**TEXTE À LIRE:**
>>>

Quant aux indigènes, ils lui étaient favorables, étant par nature les ennemis du maître.
Les succès de Bélisaire furent rapides.
Trois mois après son débarquement, il gagna la bataille décisive de Tricaméron (531) et prit possession de l'Afrique, de la Sardaigne et des Iles Baléares.
Gélimer, cerné sur le Mont Pappua, l'Ëdough, près de Bône, selon les uns, le Mont Nador, voisin de Guelma, selon les autres, dut faire sa soumission.
On lui donna dans la Galatie des domaines où il acheva tranquillement sa vie.
Bélisaire jouit à Constantinople des honneurs d'un superbe triomphe.
Ainsi finit, après un siècle, l'empire vandale d'Afrique.
Domination byzantine. - Justinien, maître de l'Afrique, lui donna une organisation analogue à celle qu'elle avait au moment de la conquête vandale.
En même temps, il prescrivit de réparer les anciennes Forteresses et d'en construire de nouvelles.
Des Fortifications d'origine byzantine se voient encore sur plusieurs points, notamment à Tébessa, à Madaure et Thamgad.
Justinien ne put toutefois réaliser toutes ses espérances.
La Tingitane et l'intérieur de la Césarienne ne furent jamais occupés.
Les indigènes, poussés à bout par la rapacité des collecteurs d'impôts, exaetores, qui livraient le pays à une avide exploitation, se soulevèrent contre leurs nouveaux maîtres, et cette révolte faillit arracher à l'empire les provinces qu'il venait à peine de conquérir.
Les révoltés se jetèrent sur les fertiles plaines de la Numidie et de la Byzacène, où ils furent écrasés par le général Salomon, successeur de Bélisaire dans le commandement de l'armée d'Afrique.
Plus de 10,000 Maures ou Numides restèrent, dit-on, sur le champ de bataille.
Les triomphes de Salomon remirent un instant au pouvoir de l'empereur d'Orient quelques portions intérieures du pays qui déjà lui échappaient.
Mais, après que la Byzacène eut été reconquise, la lutte continua en Numidie, où le sol très accidenté rendait difficile la poursuite des révoltés.
Une mutinerie de ses soldats contraignit Salomon à se réfugier en Sicile, où il fut accompagné par sept personnes seulement, parmi lesquelles se trouvait Procope, l'historien de la guerre dont nous résumons à grands traits les faits principaux.

<<<

**VOTRE OBJECTIF:** Écrivez la suite du texte sur l'Afrique vandale puis byzantine, en reprenant juste après sa dernière phrase.

**EXTRAIT DES DONNÉES:**

>>>

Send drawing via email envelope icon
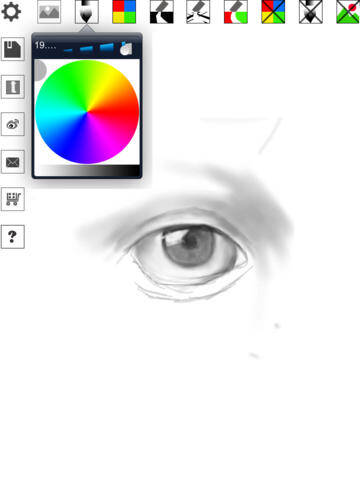 [x=13, y=162]
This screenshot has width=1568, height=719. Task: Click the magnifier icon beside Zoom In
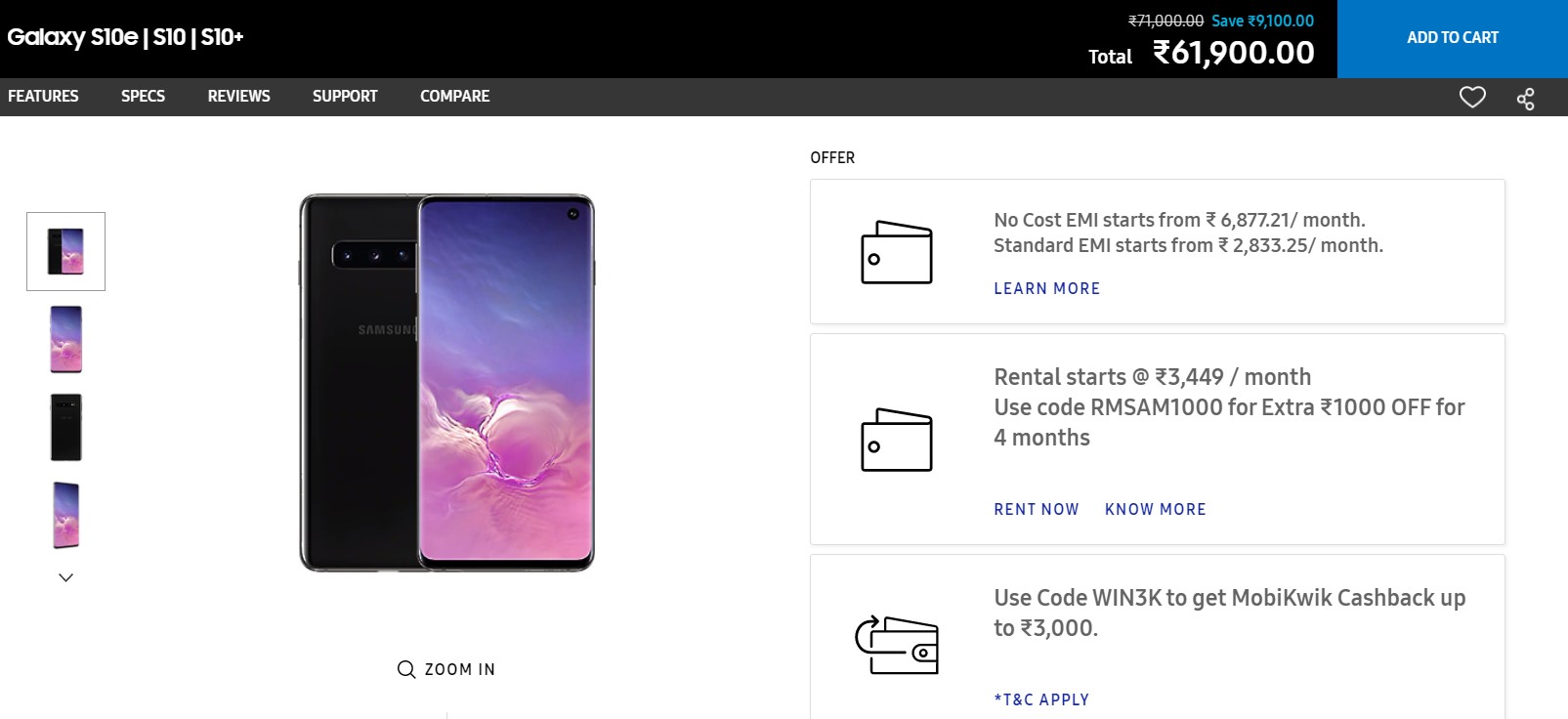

<<<

**RÉSULTAT:**
Bélisaire, rentré en faveur à la cour de Constantinople, marcha contre les rebelles et les dispersa après les avoir vaincus près du fleuve Bagradas, aujourd'hui la Medjerda.
Mais il dut bientôt faire voile pour la Sicile, où une grave insurrection réclamait sa présence.
Germanus, neveu de Justinien, fit rentrer dans le devoir les révoltés d'Afrique.
Salomon, investi pour la seconde fois du commandement de l'Afrique, conduisit une colonne dans l'Aurès, pénétra jusqu'au Zab et revint par Sitifis, Sétif.
Il fut tué ensuite dans une bataille contre les révoltés.
Ses successeurs ne furent que des généraux inhabiles ou ambitieux jusqu'au jour où la cour de Byzance envoya en Afrique comme gouverneur Jean Troglita, frère du mathématicien Pappus.
Troglita battit les Maures en plusieurs rencontres, dans lesquelles périrent dix-sept de leurs princes.
Cette guerre a inspiré à Corippus un poème connu sous le titre de Johannide.
La répression de cette révolte, qui paraît avoir été formidable, fut le dernier exploit des Grecs du Bas-Empire en Afrique.
Domination arabe. - Les Gréco-Byzantins avaient conquis l'Afrique septentrionale en 534.
Ils la perdirent de 641 à 650.
Le pays, épuisé par la guerre et par les exactions des gouverneurs qui avaient sucé jusqu'à la dernière goutte de son sang, s'offrait comme une proie facile aux disciples de Mahomet.
Depuis 618, les Goths d'Espagne occupaient la Mauritanie Tingitane.
Dès 644, les Arabes, maîtres de l'Egypte, poussèrent leurs conquêtes le long du littoral méditerranéen, et menacèrent Carthage.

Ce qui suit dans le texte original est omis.